▸ **Problem statement**
The task calls for every entry to be printed word for word, without the images.

[Stored data]
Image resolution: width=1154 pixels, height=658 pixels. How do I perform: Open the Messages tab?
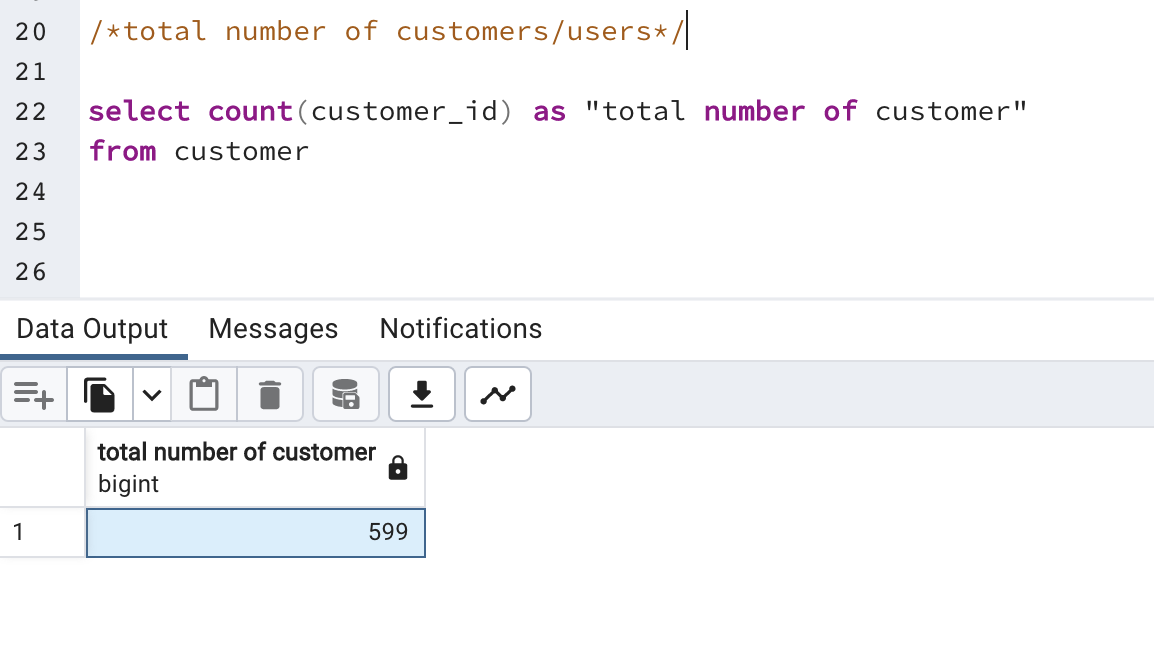pos(273,329)
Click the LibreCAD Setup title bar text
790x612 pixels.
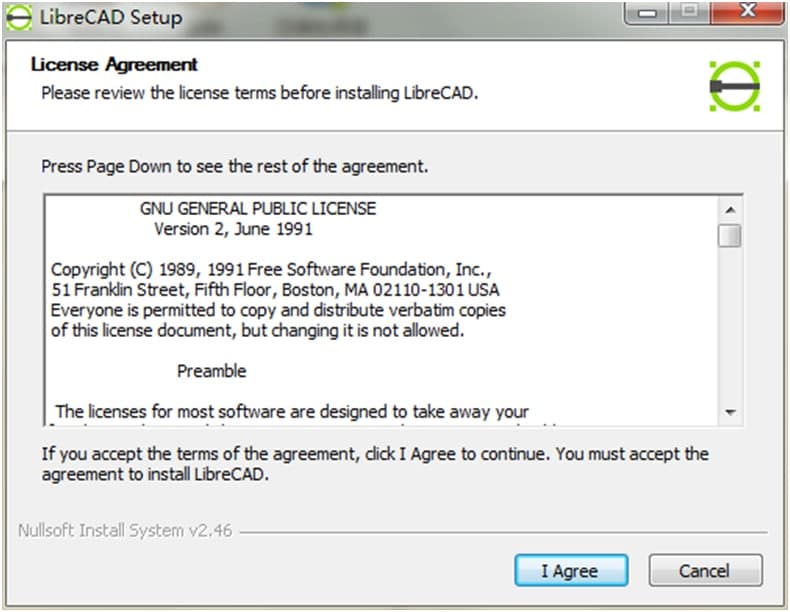(111, 18)
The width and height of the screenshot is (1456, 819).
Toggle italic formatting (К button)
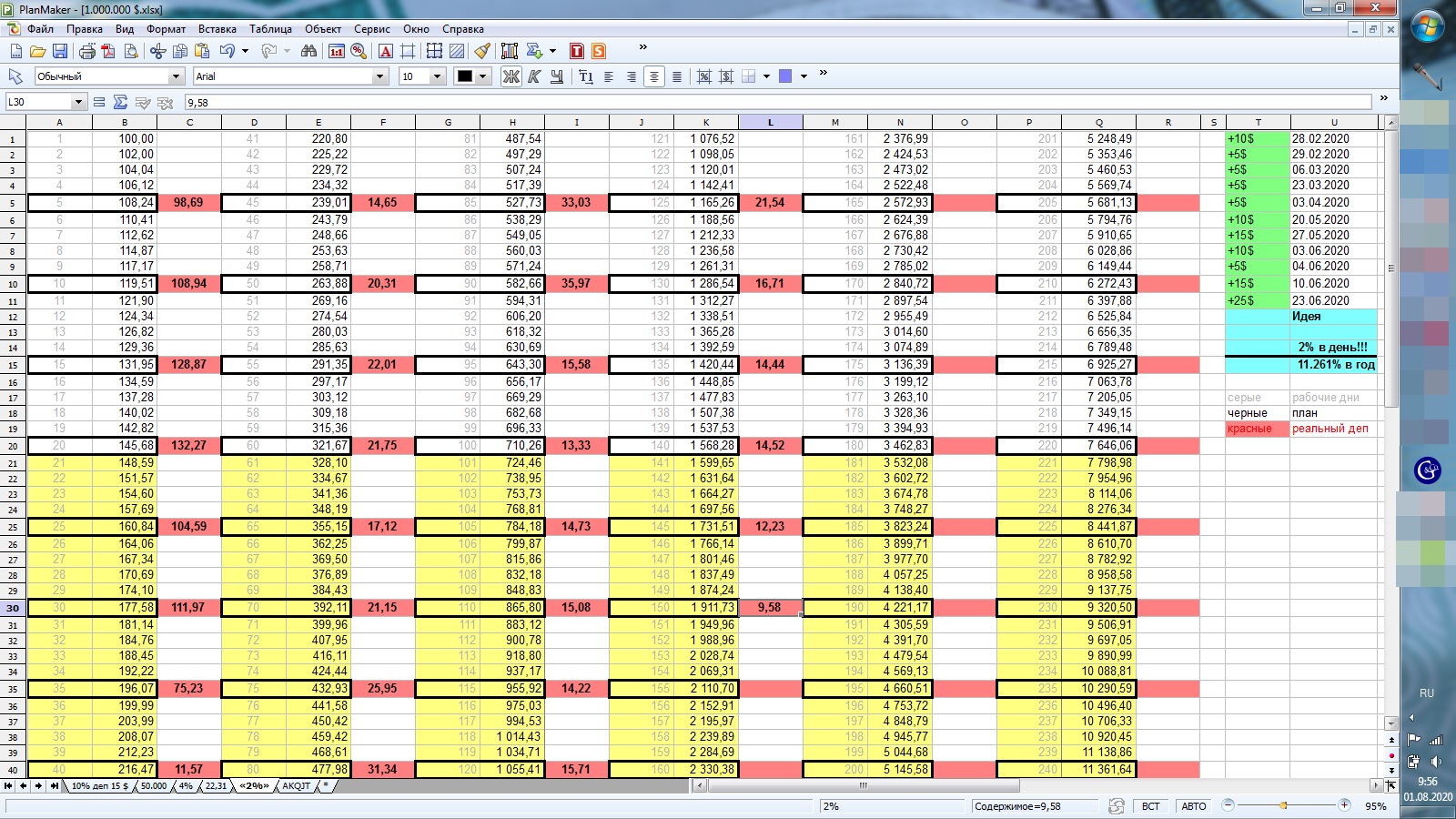tap(534, 76)
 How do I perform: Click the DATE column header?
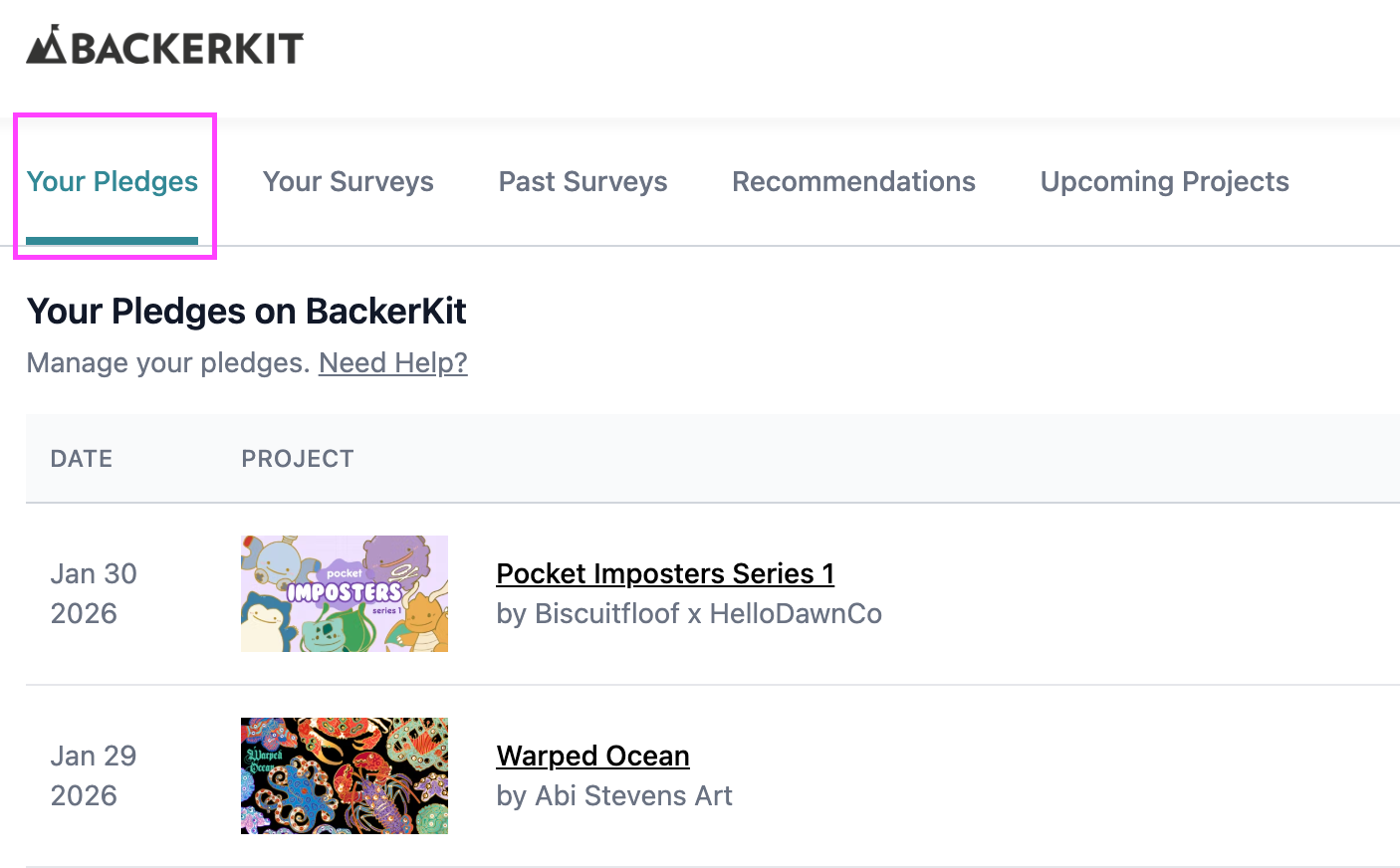pyautogui.click(x=82, y=459)
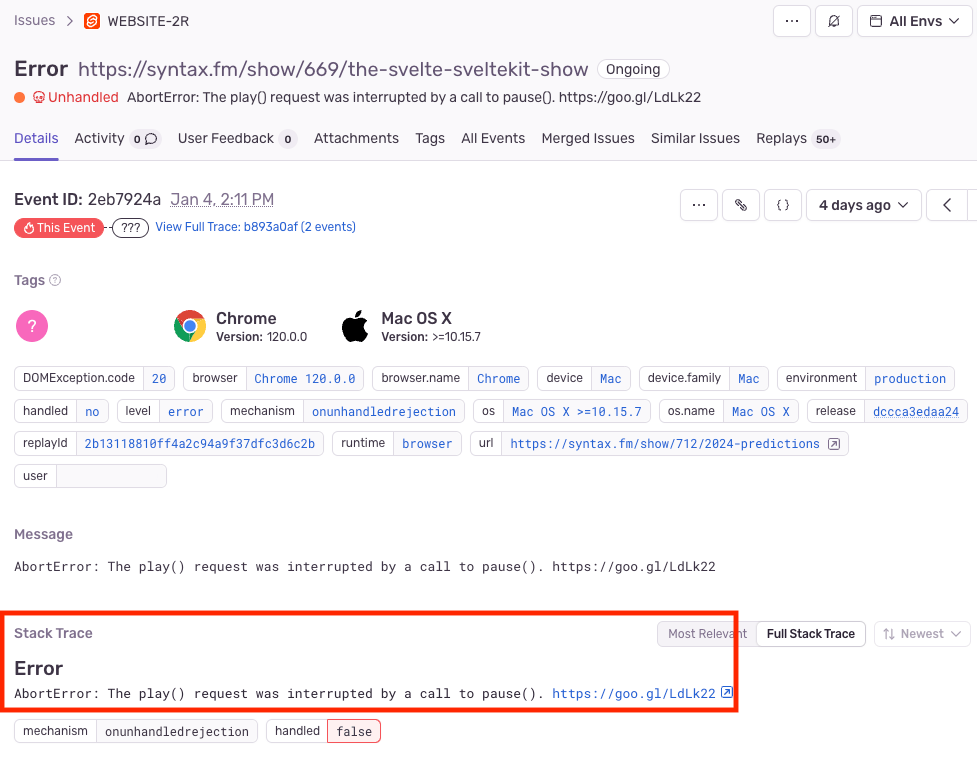This screenshot has height=775, width=977.
Task: Go to previous event arrow
Action: [947, 205]
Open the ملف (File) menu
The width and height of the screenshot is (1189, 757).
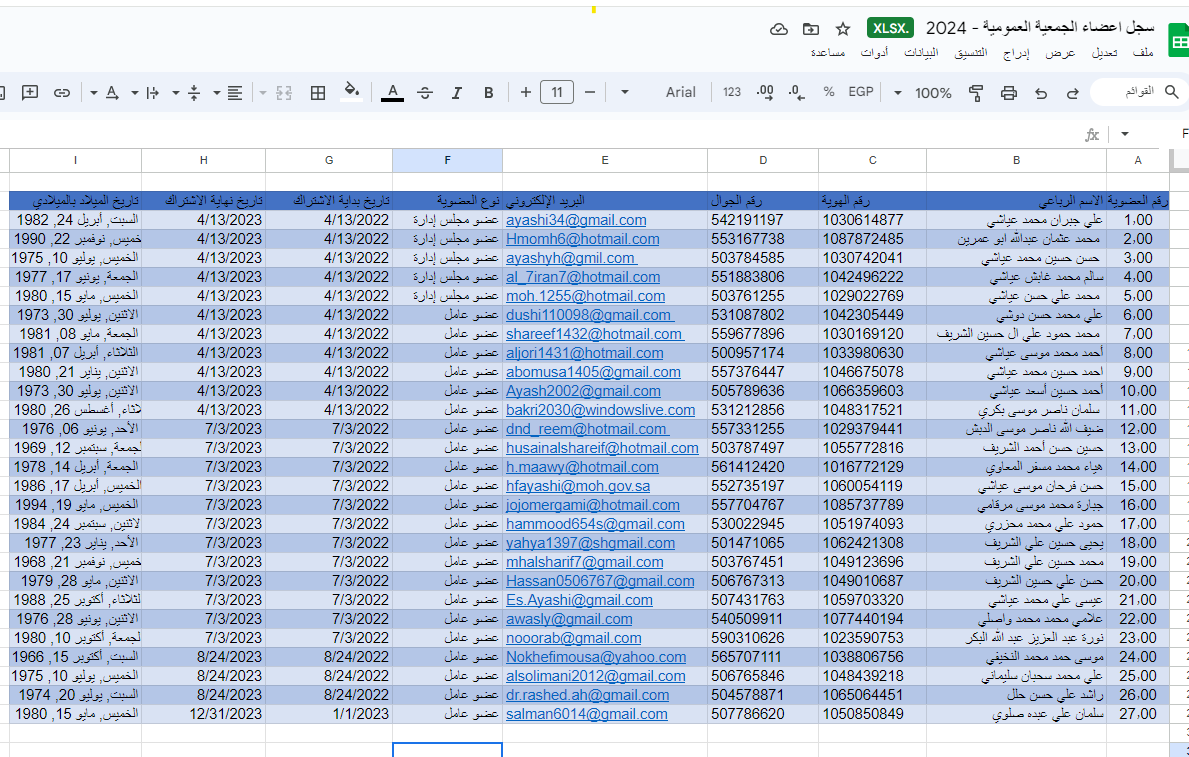point(1144,52)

▸ **Written reply**
Image resolution: width=1154 pixels, height=658 pixels. How do I perform: Open the Messages tab?
pos(273,329)
Click the LibreCAD Setup title bar text
790x612 pixels.
(111, 18)
The width and height of the screenshot is (1456, 819).
Toggle italic formatting (К button)
tap(534, 76)
 How do I perform: Click the DATE column header?
pyautogui.click(x=82, y=459)
This screenshot has height=775, width=977.
Task: Go to previous event arrow
Action: [947, 205]
Open the ملف (File) menu
The width and height of the screenshot is (1189, 757).
point(1144,52)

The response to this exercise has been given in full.